Psalms 51:3-6, 12-17
2 Corinthians 5:20-6:2
Matthew 6:1-6, 16-18
It’s Ash Wednesday, today, and I now begin the Lenten season with the rest of the Church. It is time that I return to my Lord, our God.
You are merciful to all, O Lord, / and despise nothing that you have made. / You overlook people’s sins, to bring them to repentance, / and you spare them, for you are the Lord our God. (Wisdom 11:24-27)
My confession two weeks ago was a milestone. The Holy Spirit encouraged me to share the Good News. He changed my fruitless obsession to an obsession for the Word of God. In just a little over a week, I can already feel a change in my soul. Reading the Holy Scriptures and reflecting on the Word of God, focusing on what His Word means for me right now in my life is profoundly affecting me. I can feel my soul reach out to Him. I pray that I will continue these Reflections on Scripture. I pray that the Holy Spirit will sustain my efforts to be close to God. “Cast me not out from your presence, and your Holy Spirit take not from me. Give me back the joy of your salvation, and a willing spirit sustain in me” (Psalms 51:11-12).
The one major thing I’d like to sacrifice this Lenten season is my addiction to Netflix. For 40 days and 40 nights, I will not log on to Netflix to watch any movie or show. I’ve been very addicted to it lately. I would go on all-night binge viewings several nights out of the week to chase a particular TV series. First it was “Star Trek: Voyager.” Then, it was “Mad Men.” Now, it’s “Battlestar Galactica.” It’ll be good for me. Now, I’ll have more time to think about God.

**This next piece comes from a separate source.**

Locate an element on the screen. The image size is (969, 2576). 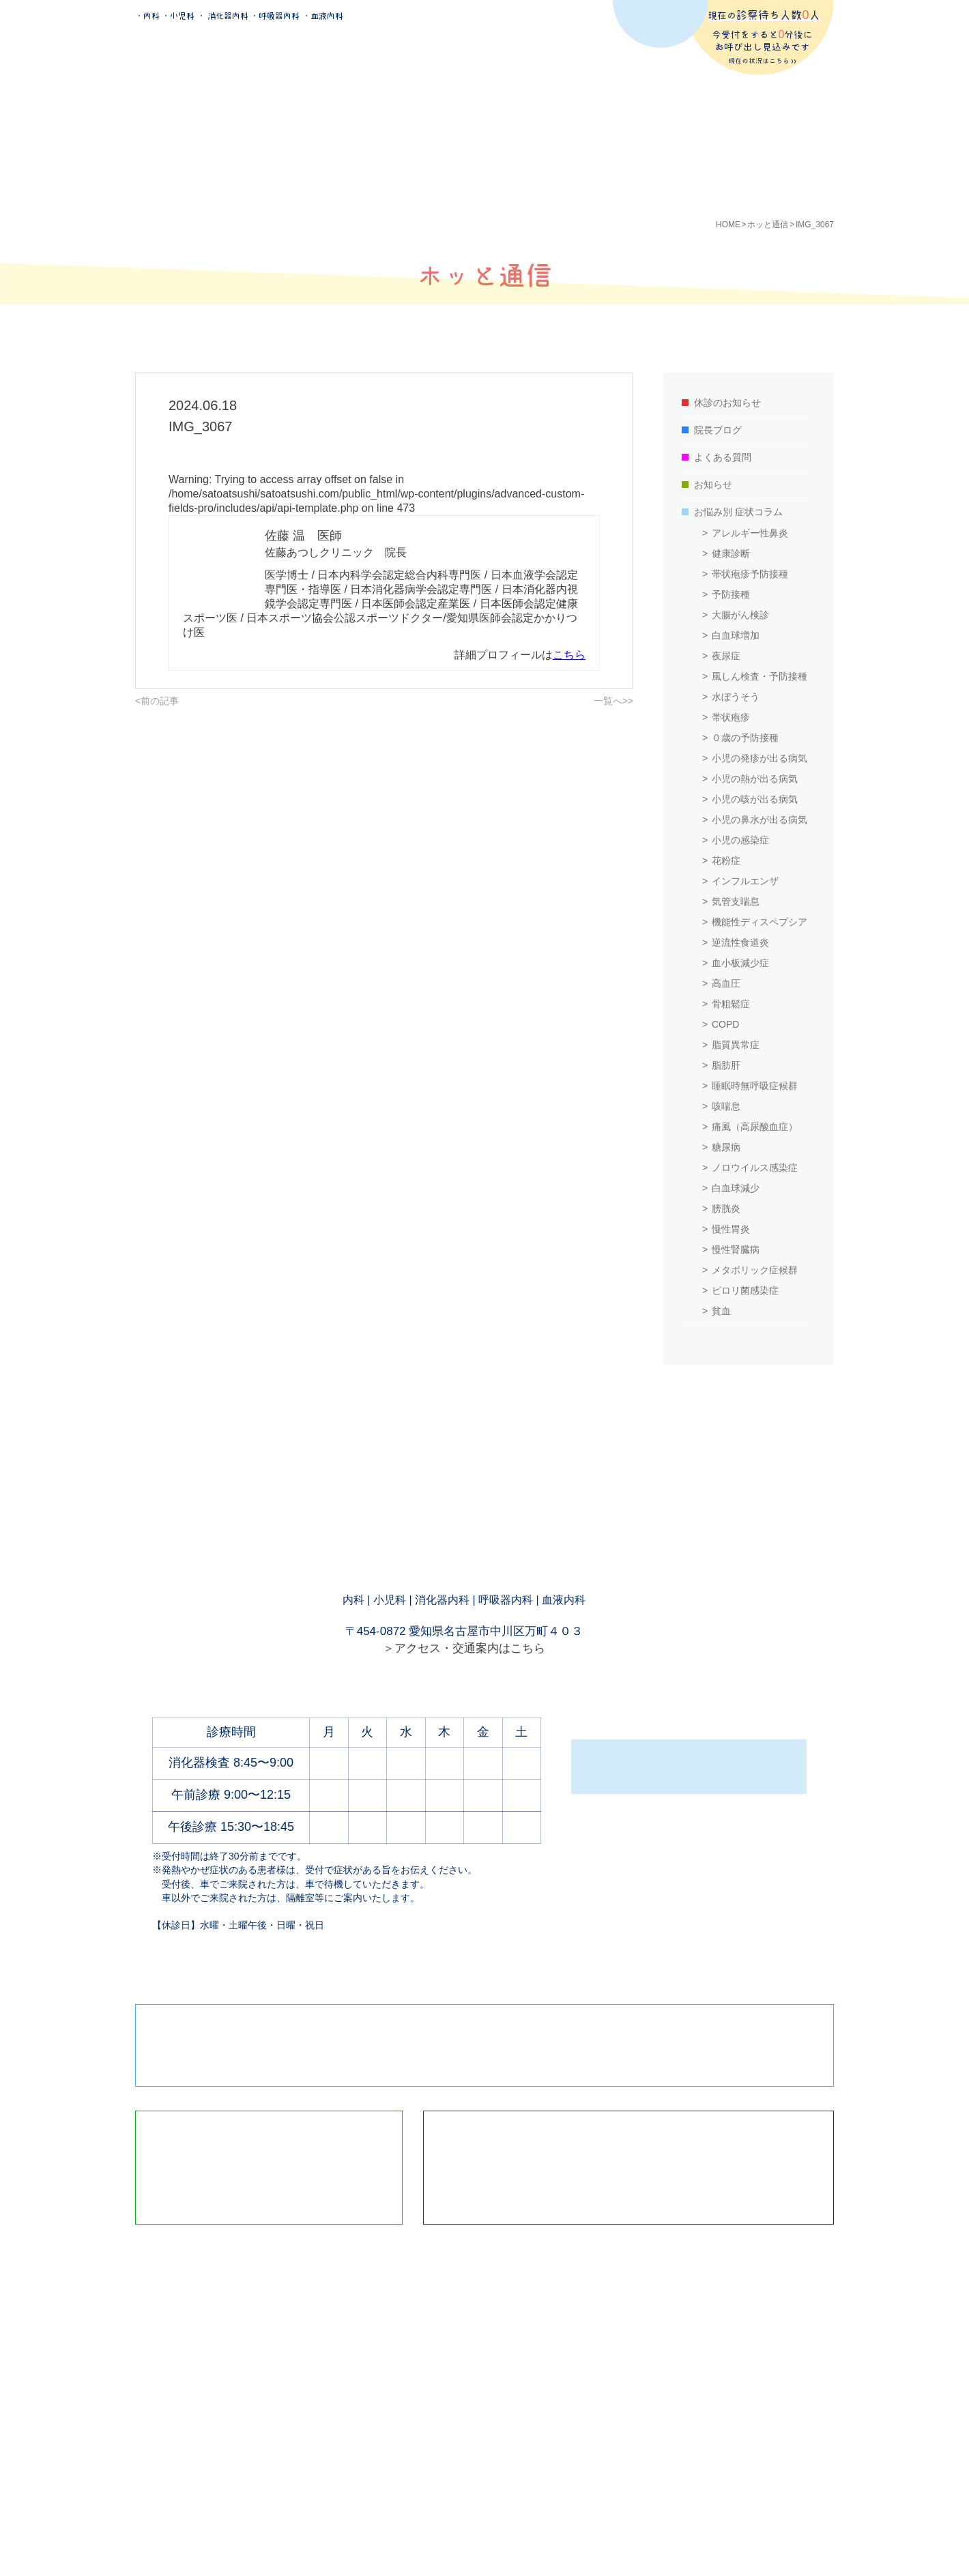
帯状疱疹予防接種 is located at coordinates (750, 573).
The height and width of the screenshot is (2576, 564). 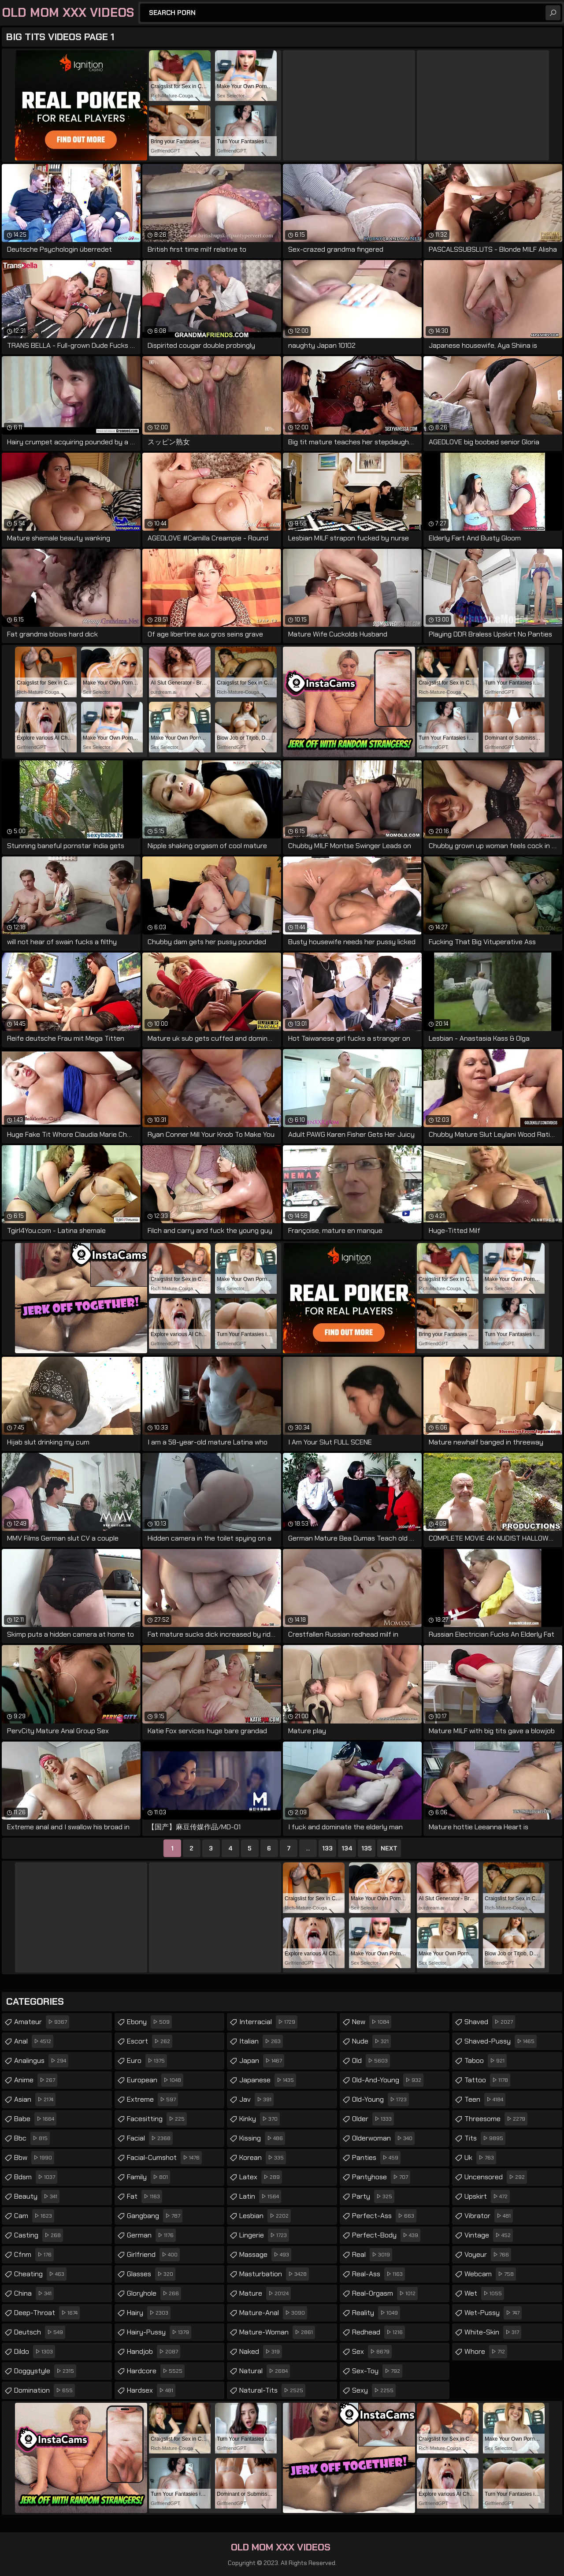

The second reading today particularly struck me: “We are ambassadors for Christ, as if God were appealing through us” (2 Cor 5:20). I’m so eager to become “Minister-Counselor” within the Foreign Service. Why is it more important for me to reach ambassador-rank for the United States than it is to be an ambassador for the Kingdom of God? It’s because I love the world; and I risk being an enemy of God. If I ever reach the Senior Foreign Service, it will be by the grace of God, not by my own efforts. But if I try very hard to become minister-counselor, at the expense of my health, my family, my colleagues and the greater community, then I would be in danger of being blind to God’s will. I should seek first God’s will; and I’m confident that, at this moment, His will isn’t for me to sacrifice my talents to become a minister-counselor. He wants me to put my talents elsewhere. I can always hope that a minister-counselor will be a by-product… haha.
“When you give alms, do not let your left hand know what your right hand is doing, so that your almsgiving may be secret. And your Father who sees in secret will repay you” (Matthew 6:3-4). This is a good thing to remember as I grow in charity.